Improving fuzzy C-mean-based community detection in social networks using dynamic parallelism

https://doi.org/10.1016/j.compeleceng.2018.01.003Get rights and content

Abstract

In Social Network Analysis (SNA), a common algorithm for community detection iteratively applies three phases: spectral mapping, clustering (using either the Fuzzy C-Means or the K-Means algorithms) and modularity computation. Despite its effectiveness, this method is not very efficient. A feasible solution to this problem is to use Graphics Processing Units. Moreover, due to the iterative nature of this algorithm, the emerging dynamic parallelism technology lends itself as a very appealing solution. In this work, we present different novel GPU implementations of both versions of the algorithm: Hybrid CPU-GPU, Dynamic Parallel and Hybrid Nested Parallel. These novel implementations differ in how much they rely on CPU and whether they utilize dynamic parallelism or not. We perform an extensive set of experiments to compare these implementations under different settings. The results show that the Hybrid Nested Parallel implementation provide about two orders of magnitude of speedup.

Introduction

Due to their importance and popularity, the attention in Social Networks (SNs) has significantly increased recently. A SN is defined as a set of vertices or nodes (representing individuals, organizations, countries, etc.) connected by links or edges representing relationships between them such as friendship, ownership, alliances, etc. With their billions of users, studying Online SNs (OSNs), such as Facebook, Twitter, etc., is of great importance to many parties in the academia as well as the industry, which gave a great boost to the field of SN Analysis (SNA).

Community detection is one of the very basic and fundamental tasks in SNA and it is concerned with finding sub-groups such that the nodes in each group share certain common characteristics. This is very useful in many practical applications such as in recommendations and advertisement [1]. Many algorithms were proposed for community detection. One of the popular ones was originally proposed by Newman and Girvan in 2004 (henceforth, referred to as NG) and was later extended by Zhang et al. in 2007 (henceforth, referred to as ZWZ). Despite their effectiveness, such algorithms do not scale well.

The SNs being studied these days have millions or even billions of nodes and edges [2]. This means that, without efficient implementations, SNA algorithms (such as community detection algorithms) will be impractical [3]. Graphics Processing Units (GPUs) represent a good option to address this problem. It is now affordable to obtain a laptop equipped with a very powerful GPU consisting of hundreds or thousands of cores.

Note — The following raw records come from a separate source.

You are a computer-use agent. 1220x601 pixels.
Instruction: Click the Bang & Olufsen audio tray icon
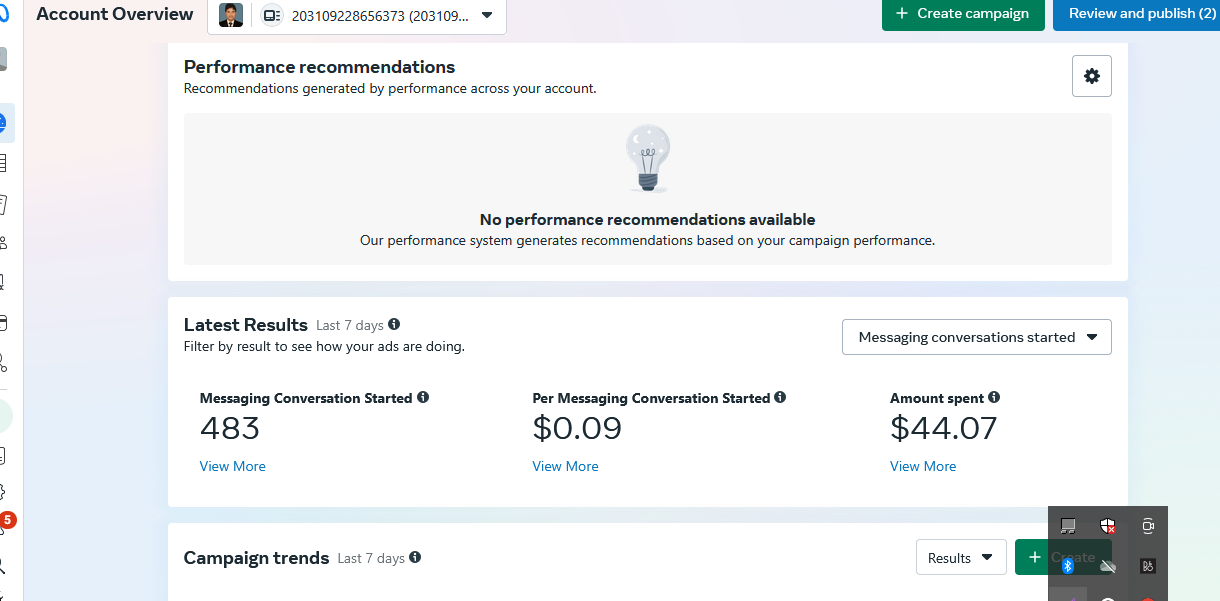tap(1148, 566)
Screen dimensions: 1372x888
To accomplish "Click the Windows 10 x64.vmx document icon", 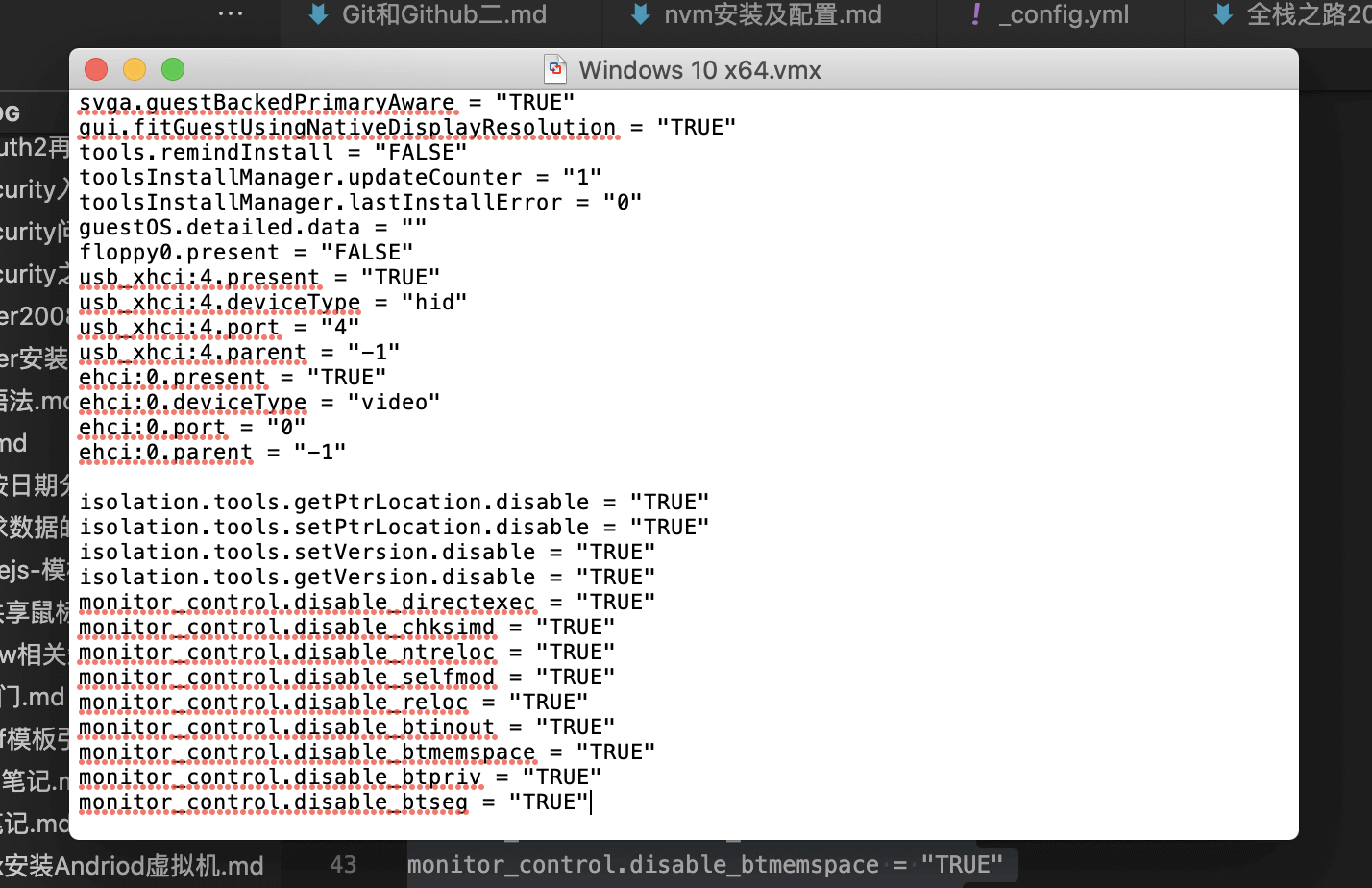I will coord(555,70).
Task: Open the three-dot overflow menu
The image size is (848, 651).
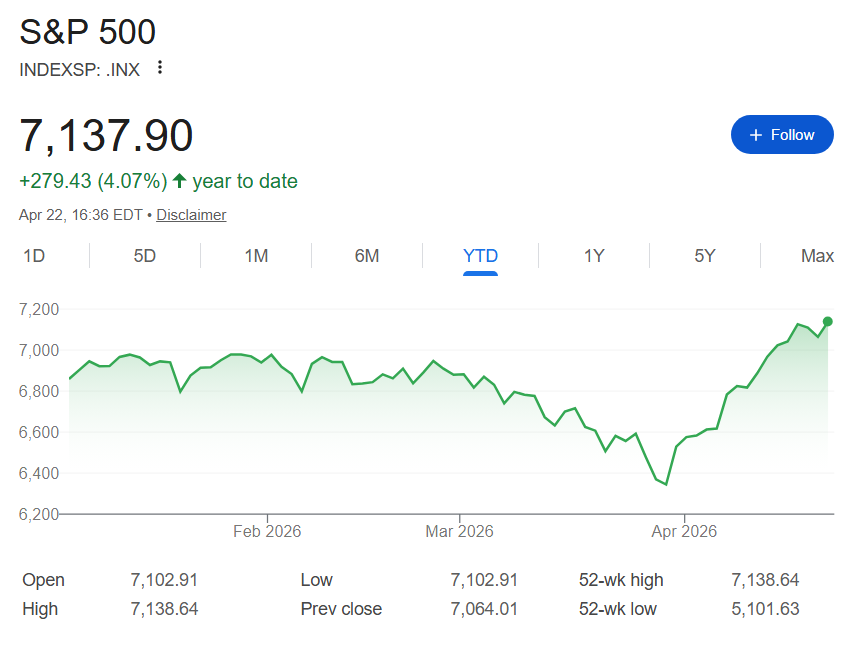Action: 160,68
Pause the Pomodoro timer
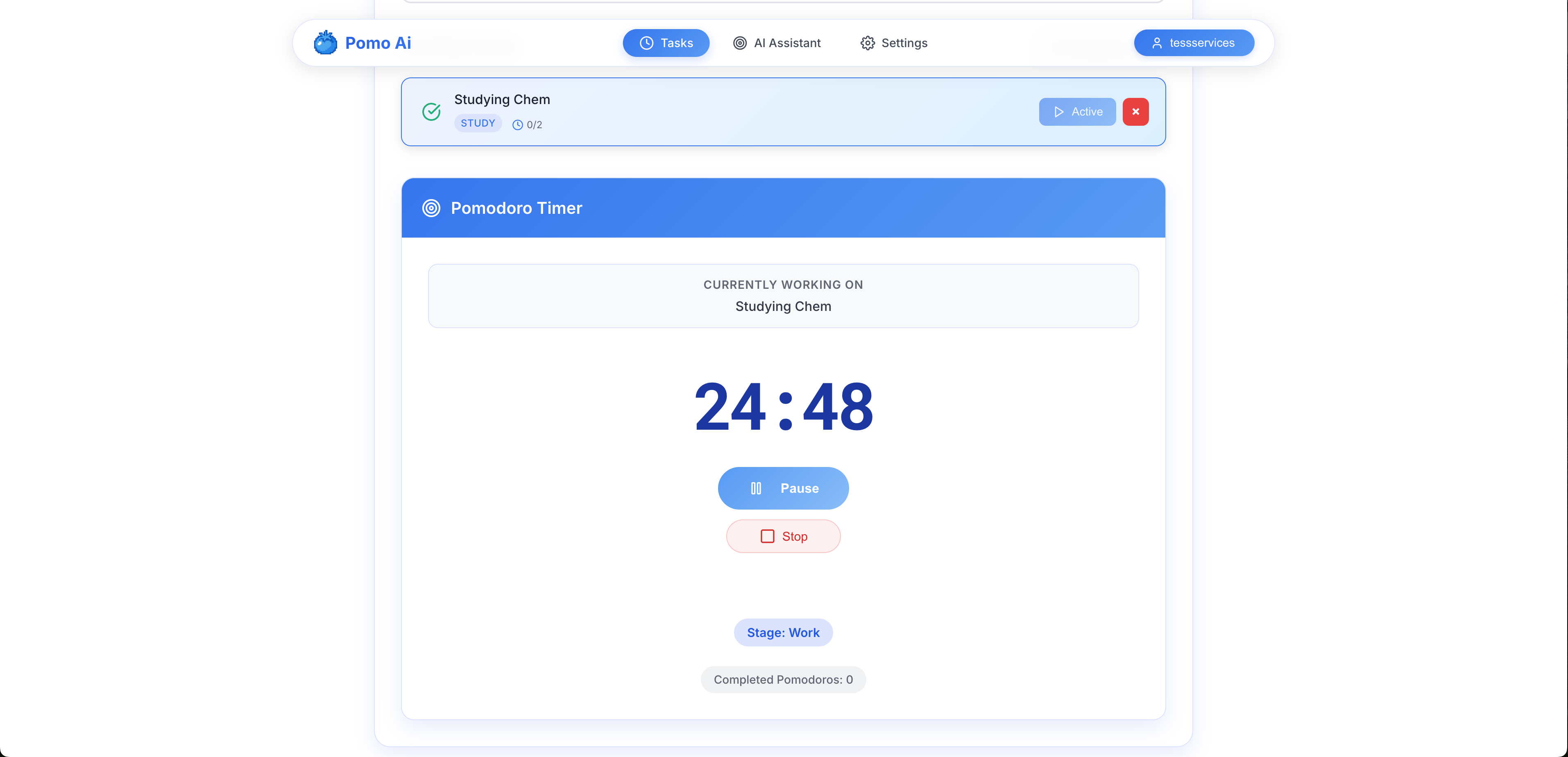The height and width of the screenshot is (757, 1568). pyautogui.click(x=783, y=488)
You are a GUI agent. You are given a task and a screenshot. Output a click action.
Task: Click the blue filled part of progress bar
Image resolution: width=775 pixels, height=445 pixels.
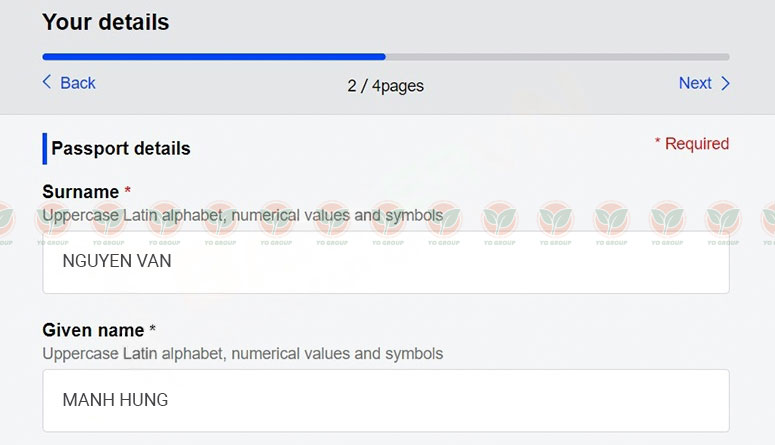214,57
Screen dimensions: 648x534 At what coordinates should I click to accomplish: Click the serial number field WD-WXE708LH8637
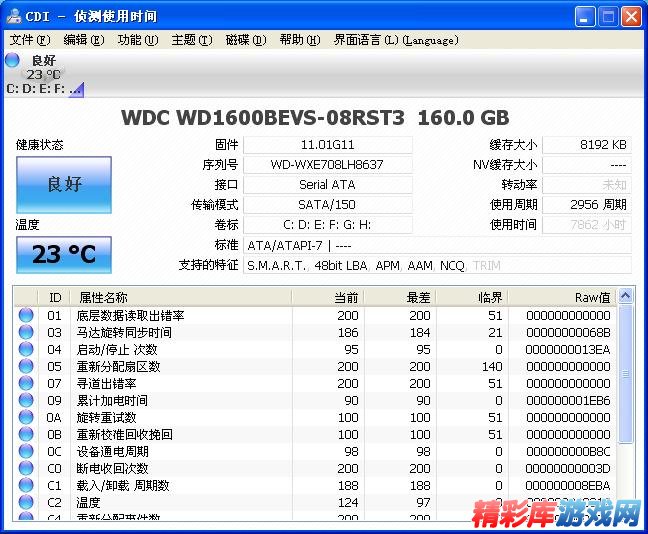pos(327,165)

In this work, we aim at speeding up the process of extracting communities in SNs by using the parallelization capabilities of the GPUs to. To be more specific, our focus will be on the ZWZ algorithm of [1], which comprises of three stages: spectral mapping, clustering and modularity computation. We exploit the GPU capabilities to improve the performance of the algorithm by speeding up the both the modularity and the clustering operations. We employ different parallelization techniques (some of which have already been presented in our earlier work, while the others are novel) and conduct various experiments.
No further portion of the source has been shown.